The Federal Communications Commission (FCC) is doing a better job at protecting children from exposure to harmful content than Texas Public Schools.

For the past year, parents across Texas have been sounding the alarm about the sexually explicit and inappropriate materials they are finding in schools.

But let’s be clear—while there is no better an advocate and protector than a parent, this is not a parental rights’ in education issue.

The state has a compelling interest to protect kids from the harmful content in Texas schools; the onus of responsibility here is on the state. And, thus far, those in charge of protecting kids from filthy library materials are doing a terrible job at correcting the local policy that has done almost nothing to correct the problem.

It’s a sad state of affairs when Texas children are safer tuning into television and radio airwaves than perusing their school libraries. This needs to change and we should use the guidance of the FCC to inform our legislation and our arguments for the state to implement mandated content standards for school library materials.  Currently, there are none.

What the FCC recognizes—and what the Texas Education Agency has failed to in its own model Local EF policy—is that children are harmed by content that is indecent and profane, even when it doesn’t meet the most extreme definition of obscenity in our penal codes.

The FCC recognizes that children should be protected from Indecent Content and Profane Content, not just Obscene Content. It is a crime to distribute Obscene Content to minors. It’s all there in Texas Penal Code Chapter 43.24.

The FCC regulates the airwaves for obscene content, indecent content and profane content during the hours of 6 a.m. and 10 p.m. Why? Because of a reasonable assumption that children might be present during those hours.

Texas school libraries are filled with books that meet the definition of indecent content and profane content—despite the fact that we know children are present. The FCC recognizes this to be harmful to children—so why are our Texas schools allowing it?

Many argue it violates a child’s freedom of speech to regulate content standards in the library. We know it doesn’t.

The laws that allow for regulation of content on our airwaves have been in place since the 1930s and have withstood the First Amendment challenges. There is much case law to cite from the Supreme Court of The United States.

We also know that books can be removed from libraries for pervasively vulgar content (Board of Education v. Pico), which encompasses indecent content and profane content.

There are big consequences when these FCC regulations are ignored. This is why the movie and music industries self-regulate, using explicit content warnings and rating systems. Currently, there are no consequences for distributing similar expressive materials in schools and libraries.

It is not a child’s right to access this material in their schools. It is not a violation of free speech to implement standards that protect children from obscene, indecent, or profane content in their schools or public libraries.
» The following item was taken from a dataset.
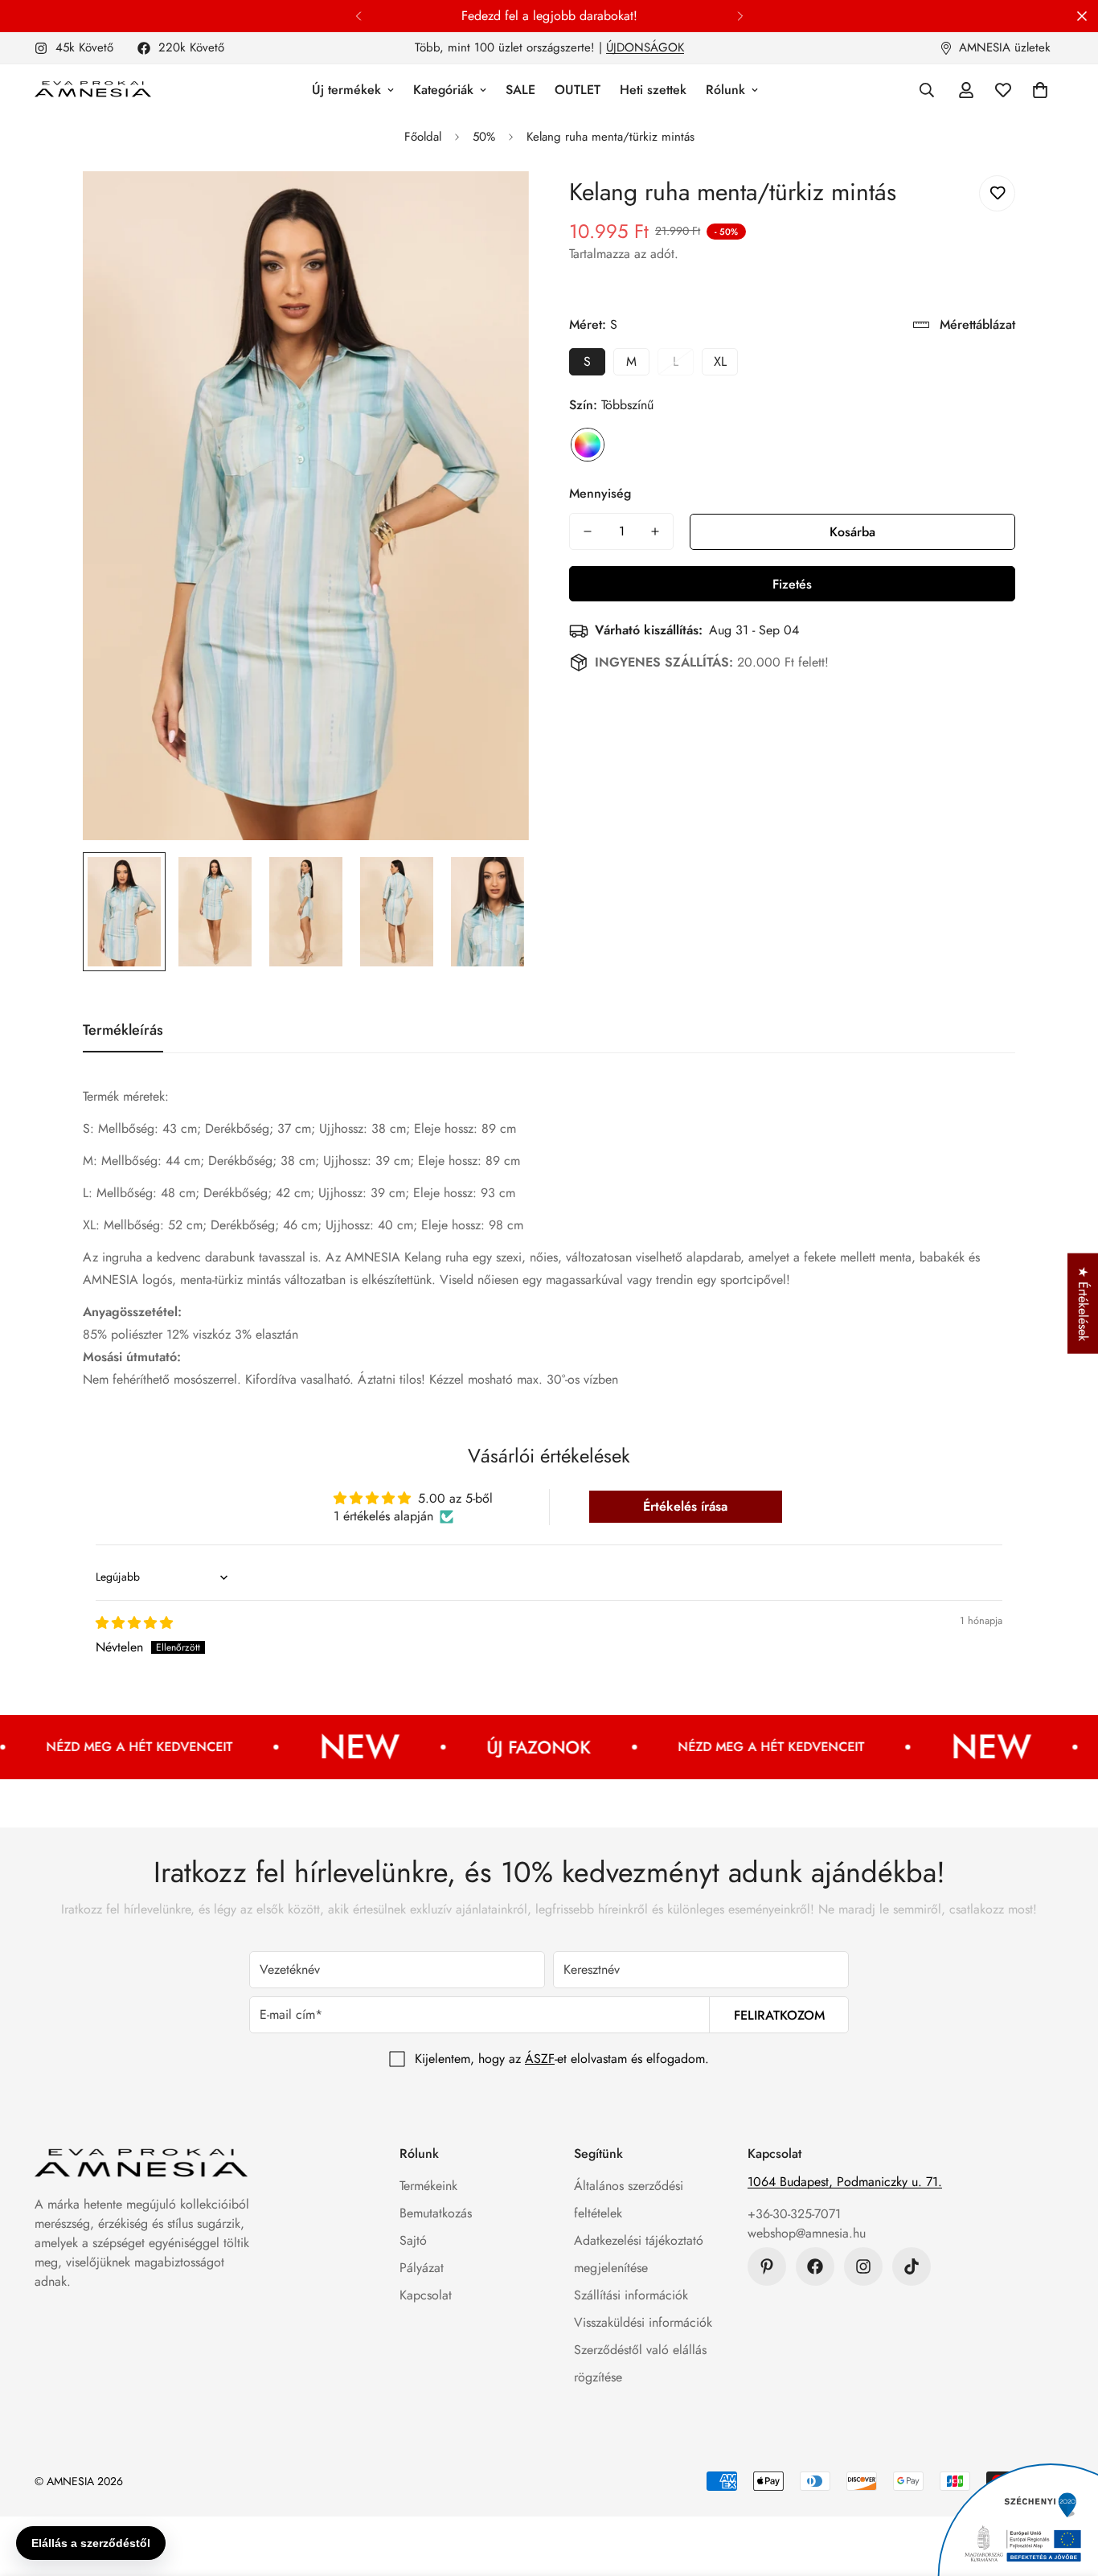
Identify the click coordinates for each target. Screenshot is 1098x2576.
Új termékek (346, 89)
The FCC has very clear definitions of what obscene content, indecent content, and profane content is. We should use these to help inform local and state policy.

The FCC uses current penal code in its definition of obscene. Material must appeal to an average person’s prurient interest, depict or describe sexual conduct in a “patently offensive” and taken as a whole, it must lack serious literary, artistic, political or scientific value.

A good way to know if a library book in question breaks FCC standards related to obscenity, indecent content, or profane content is to try and read it aloud at a school board meeting that is being broadcasted. In seconds your mic will be cut off—they know it violates FCC standards.

Yet they continue to allow it in their schools.

In its model policy on library materials, the Texas Education Agency only advises that schools protect kids from the most extreme obscene content, which would violate the penal code and be considered criminal to distribute. Many school districts have adopted this policy.

But this policy is a failure. It is why the Legislature must act now to protect Texas kids from sexually explicit materials and inappropriate content in Texas schools.

The Republican Party of Texas is committed to supporting and driving legislation that protects kids from sexualization in our schools and communities.

Christin Bentley, M.S., represents Senate District 1 on the Senate Republican Executive Committee. She is a Tyler mom and an advocate for special needs students. The opinions expressed are hers.